4 days ago
Inherited retinal diseases (IRDs) are genetic conditions that typically cause vision loss in working-age adults, representing a unique hidden disability characterised by variable progression rates.
In a research report published recently in the Disability and Health Journal, “Navigating a hidden disability – Lived experiences and challenges of adults with early stage inherited retinal diseases“, (Bekir et al, 2025), it was highlighted that individuals with IRDs face complex, often invisible personal and social challenges beyond vision loss, underscoring the need for greater awareness, targeted support, and broader societal understanding of hidden disabilities.
Retina Australia’s Chair, Leighton Boyd AM, Company Secretary, Rosemary Boyd OAM, and Director, Dr Ceecee Britten-Jones were contributing authors on this research paper.
Research Report Summary
Research Objective
To explore the lived experiences of adults in the early stages of living with an IRD, when vision loss is not visibly noticeable.
Research Method
- Semi-structured interviews were conducted with 15 individuals (average age of 37 years old), all diagnosed within the past 10 years.
- Thematic analysis was used to identify key themes.
Key Findings – 5 themes
1. Adapting to the Diagnosis
“The journey can be harder than the actual disease”
2. Coming to terms with an IRD diagnosis is emotionally challenging and often more difficult than the physical symptoms.
- Daily Obstacles
- “Accepting what I have, adapting where I can”
3. Participants had to make constant lifestyle and behavioural adjustments as vision changes.
- A Roller-Coaster of Emotions
- “I feel like I’m not in control of the journey”
4. Emotional burden was significant, driven by uncertainty and the progressive nature of the disease.
- Navigating Society
- “It’s invisible, so people forget”
5. The hidden nature of IRDs led to misunderstanding and lack of empathy from others.
- The Road Ahead
- Finding identity within uncertainty
- People struggled with redefining their identity and future in the face of unpredictable vision loss.
Key Conclusions
- IRDs are more than just vision loss — they bring emotional, social, and cognitive challenges, especially in early stages when the condition is not visibly apparent.

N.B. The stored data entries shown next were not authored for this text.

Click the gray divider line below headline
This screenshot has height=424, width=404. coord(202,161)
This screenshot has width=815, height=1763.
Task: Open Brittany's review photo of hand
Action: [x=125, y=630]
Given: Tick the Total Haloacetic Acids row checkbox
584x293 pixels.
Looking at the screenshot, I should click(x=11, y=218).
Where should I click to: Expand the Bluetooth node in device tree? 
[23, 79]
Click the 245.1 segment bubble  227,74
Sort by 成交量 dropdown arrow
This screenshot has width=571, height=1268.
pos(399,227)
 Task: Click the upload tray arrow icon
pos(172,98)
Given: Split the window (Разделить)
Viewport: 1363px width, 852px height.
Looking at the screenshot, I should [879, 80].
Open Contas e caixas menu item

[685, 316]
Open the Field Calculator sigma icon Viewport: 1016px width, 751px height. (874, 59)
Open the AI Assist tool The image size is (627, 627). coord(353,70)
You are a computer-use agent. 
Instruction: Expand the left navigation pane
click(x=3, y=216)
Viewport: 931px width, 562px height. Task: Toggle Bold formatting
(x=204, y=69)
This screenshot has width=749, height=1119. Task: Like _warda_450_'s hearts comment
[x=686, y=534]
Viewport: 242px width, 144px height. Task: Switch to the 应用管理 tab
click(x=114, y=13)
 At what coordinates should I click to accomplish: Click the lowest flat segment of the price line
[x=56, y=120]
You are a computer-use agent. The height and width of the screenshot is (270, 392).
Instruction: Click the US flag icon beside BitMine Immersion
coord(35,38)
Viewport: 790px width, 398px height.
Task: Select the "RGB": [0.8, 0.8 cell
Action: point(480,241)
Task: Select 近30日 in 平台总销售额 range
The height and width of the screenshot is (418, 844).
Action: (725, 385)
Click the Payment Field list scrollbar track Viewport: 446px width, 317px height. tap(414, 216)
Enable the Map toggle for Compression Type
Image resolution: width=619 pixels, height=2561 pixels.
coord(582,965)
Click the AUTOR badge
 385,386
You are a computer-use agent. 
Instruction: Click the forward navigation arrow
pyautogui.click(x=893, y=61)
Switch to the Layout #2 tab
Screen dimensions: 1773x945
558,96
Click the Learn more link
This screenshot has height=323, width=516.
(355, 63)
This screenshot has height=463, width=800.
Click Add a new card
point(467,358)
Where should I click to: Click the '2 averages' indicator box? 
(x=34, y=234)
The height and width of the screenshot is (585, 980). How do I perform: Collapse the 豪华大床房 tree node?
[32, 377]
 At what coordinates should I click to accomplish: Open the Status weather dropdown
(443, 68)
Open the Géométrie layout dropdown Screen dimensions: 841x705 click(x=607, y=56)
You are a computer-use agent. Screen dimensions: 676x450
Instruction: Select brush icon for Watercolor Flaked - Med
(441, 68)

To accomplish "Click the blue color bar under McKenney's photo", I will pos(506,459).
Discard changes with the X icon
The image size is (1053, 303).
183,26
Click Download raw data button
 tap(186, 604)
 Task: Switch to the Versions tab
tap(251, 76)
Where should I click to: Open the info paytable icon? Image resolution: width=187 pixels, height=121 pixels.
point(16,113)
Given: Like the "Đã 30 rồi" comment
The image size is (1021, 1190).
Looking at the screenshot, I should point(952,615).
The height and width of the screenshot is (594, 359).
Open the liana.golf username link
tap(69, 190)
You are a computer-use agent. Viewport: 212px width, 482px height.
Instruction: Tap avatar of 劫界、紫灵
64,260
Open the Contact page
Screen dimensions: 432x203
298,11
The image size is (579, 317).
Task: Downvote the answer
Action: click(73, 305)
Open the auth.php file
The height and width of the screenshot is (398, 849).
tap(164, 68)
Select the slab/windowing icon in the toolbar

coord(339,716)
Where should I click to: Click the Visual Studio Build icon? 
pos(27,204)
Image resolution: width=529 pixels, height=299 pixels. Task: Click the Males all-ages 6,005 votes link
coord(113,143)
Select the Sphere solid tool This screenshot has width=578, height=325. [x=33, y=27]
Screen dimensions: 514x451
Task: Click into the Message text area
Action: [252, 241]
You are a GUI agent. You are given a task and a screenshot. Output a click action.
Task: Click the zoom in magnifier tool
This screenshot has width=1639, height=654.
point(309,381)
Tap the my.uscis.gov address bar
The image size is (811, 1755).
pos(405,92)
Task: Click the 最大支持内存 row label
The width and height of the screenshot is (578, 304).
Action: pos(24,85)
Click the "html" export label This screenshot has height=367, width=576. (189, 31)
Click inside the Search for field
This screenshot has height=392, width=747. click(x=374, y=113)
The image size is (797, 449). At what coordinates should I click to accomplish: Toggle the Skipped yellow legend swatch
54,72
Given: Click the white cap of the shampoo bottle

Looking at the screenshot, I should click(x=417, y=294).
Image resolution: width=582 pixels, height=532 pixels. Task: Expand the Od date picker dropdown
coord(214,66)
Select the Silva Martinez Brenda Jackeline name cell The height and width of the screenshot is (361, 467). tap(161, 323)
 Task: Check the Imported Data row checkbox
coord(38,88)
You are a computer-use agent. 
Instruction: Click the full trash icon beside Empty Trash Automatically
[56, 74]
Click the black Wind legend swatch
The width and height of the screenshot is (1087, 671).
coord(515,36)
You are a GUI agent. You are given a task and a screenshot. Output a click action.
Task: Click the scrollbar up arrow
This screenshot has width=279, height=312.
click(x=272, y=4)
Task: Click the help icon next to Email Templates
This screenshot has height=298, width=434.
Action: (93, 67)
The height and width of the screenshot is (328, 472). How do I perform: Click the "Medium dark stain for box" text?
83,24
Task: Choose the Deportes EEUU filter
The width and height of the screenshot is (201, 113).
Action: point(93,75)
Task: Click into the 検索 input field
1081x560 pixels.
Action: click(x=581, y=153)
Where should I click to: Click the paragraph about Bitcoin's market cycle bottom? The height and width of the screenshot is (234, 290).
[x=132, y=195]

- The “invisible” nature of IRDs intensifies difficulties in navigating work, relationships, and social settings.
- This emphasises the need for greater societal awareness and tailored, person-centred support systems.
Suggested Support Areas
Clinical & Diagnostic Support
- Tailor support to individuals’ functional needs and psychological readiness.
- Include parents and carers in the support process.
- Introduce low vision rehabilitation and assistive technology training early.
- Train clinicians in compassionate communication.
- Provide ongoing resource packs post-diagnosis.
Multidisciplinary Networks
Encourage collaboration across:
- Optometrists, ophthalmologists, and geneticists
- Genetic counsellors, therapists, and psychologists
- Patient organisations, support groups, and research teams
Psychological Support
- Offer individual/family counselling.
- Design programs specific to genetic and psychosocial complexities of IRDs.
Peer Support
- Strengthen peer-to-peer networks.
- Encourage sharing of personal stories and coping strategies.
Community Support
Advocate for:
- Accessible transportation across regions.
- Educational accommodations (e.g., technology, mobility training).
- Enhanced employment support services.
- Easier access to clinical trials and research opportunities.
Final note
This research highlights how IRDs are not just medical conditions but complex, hidden disabilities that require holistic, integrated support. Increasing awareness, fostering peer and clinical support, and improving systemic resources are crucial to improving quality of life for individuals in the early stages of vision loss.